#### The data:
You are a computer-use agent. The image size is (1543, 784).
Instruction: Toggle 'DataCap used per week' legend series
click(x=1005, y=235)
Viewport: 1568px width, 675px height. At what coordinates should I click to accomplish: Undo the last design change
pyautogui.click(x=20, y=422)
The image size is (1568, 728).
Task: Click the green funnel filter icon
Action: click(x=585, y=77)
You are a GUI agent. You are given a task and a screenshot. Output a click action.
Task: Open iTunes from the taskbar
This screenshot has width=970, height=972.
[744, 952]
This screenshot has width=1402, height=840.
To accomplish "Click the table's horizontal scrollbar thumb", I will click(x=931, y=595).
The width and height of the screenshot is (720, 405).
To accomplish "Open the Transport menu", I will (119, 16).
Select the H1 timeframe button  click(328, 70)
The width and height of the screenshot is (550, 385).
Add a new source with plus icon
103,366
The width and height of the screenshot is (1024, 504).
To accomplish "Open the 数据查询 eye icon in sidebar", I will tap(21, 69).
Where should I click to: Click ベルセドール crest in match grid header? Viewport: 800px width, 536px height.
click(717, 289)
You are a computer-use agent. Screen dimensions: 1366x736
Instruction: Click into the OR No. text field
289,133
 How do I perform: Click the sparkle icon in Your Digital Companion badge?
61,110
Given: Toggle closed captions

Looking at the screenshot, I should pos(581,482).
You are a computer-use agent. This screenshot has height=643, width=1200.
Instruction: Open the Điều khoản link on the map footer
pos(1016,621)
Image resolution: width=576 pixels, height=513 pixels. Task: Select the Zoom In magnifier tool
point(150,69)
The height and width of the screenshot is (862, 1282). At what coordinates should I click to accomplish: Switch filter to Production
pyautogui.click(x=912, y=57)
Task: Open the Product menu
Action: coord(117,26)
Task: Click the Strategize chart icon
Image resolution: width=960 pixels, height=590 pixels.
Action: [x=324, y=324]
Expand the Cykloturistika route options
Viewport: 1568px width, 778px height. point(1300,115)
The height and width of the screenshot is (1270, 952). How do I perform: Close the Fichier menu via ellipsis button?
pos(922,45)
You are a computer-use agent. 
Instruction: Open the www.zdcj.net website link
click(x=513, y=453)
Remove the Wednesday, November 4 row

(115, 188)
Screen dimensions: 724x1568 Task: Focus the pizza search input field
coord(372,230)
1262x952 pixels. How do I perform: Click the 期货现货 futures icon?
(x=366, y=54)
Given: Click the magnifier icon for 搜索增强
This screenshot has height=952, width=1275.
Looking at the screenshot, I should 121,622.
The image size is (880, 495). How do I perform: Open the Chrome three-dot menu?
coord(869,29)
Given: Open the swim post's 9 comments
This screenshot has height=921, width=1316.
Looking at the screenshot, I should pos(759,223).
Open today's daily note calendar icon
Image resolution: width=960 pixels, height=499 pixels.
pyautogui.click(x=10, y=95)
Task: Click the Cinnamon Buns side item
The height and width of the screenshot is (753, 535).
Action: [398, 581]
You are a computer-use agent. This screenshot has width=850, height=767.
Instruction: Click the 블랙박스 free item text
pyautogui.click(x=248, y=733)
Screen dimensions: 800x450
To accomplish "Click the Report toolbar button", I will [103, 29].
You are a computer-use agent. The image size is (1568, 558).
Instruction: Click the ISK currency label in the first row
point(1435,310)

#### Problem details:
In the listing above, which lines include the string "will"? Return every one of them.

#### Answer below:
To accomplish "Click the table's horizontal scrollbar thumb", I will click(x=931, y=595).
To accomplish "Open the Transport menu", I will (119, 16).
To accomplish "Open the 数据查询 eye icon in sidebar", I will tap(21, 69).
To accomplish "Click the Report toolbar button", I will [103, 29].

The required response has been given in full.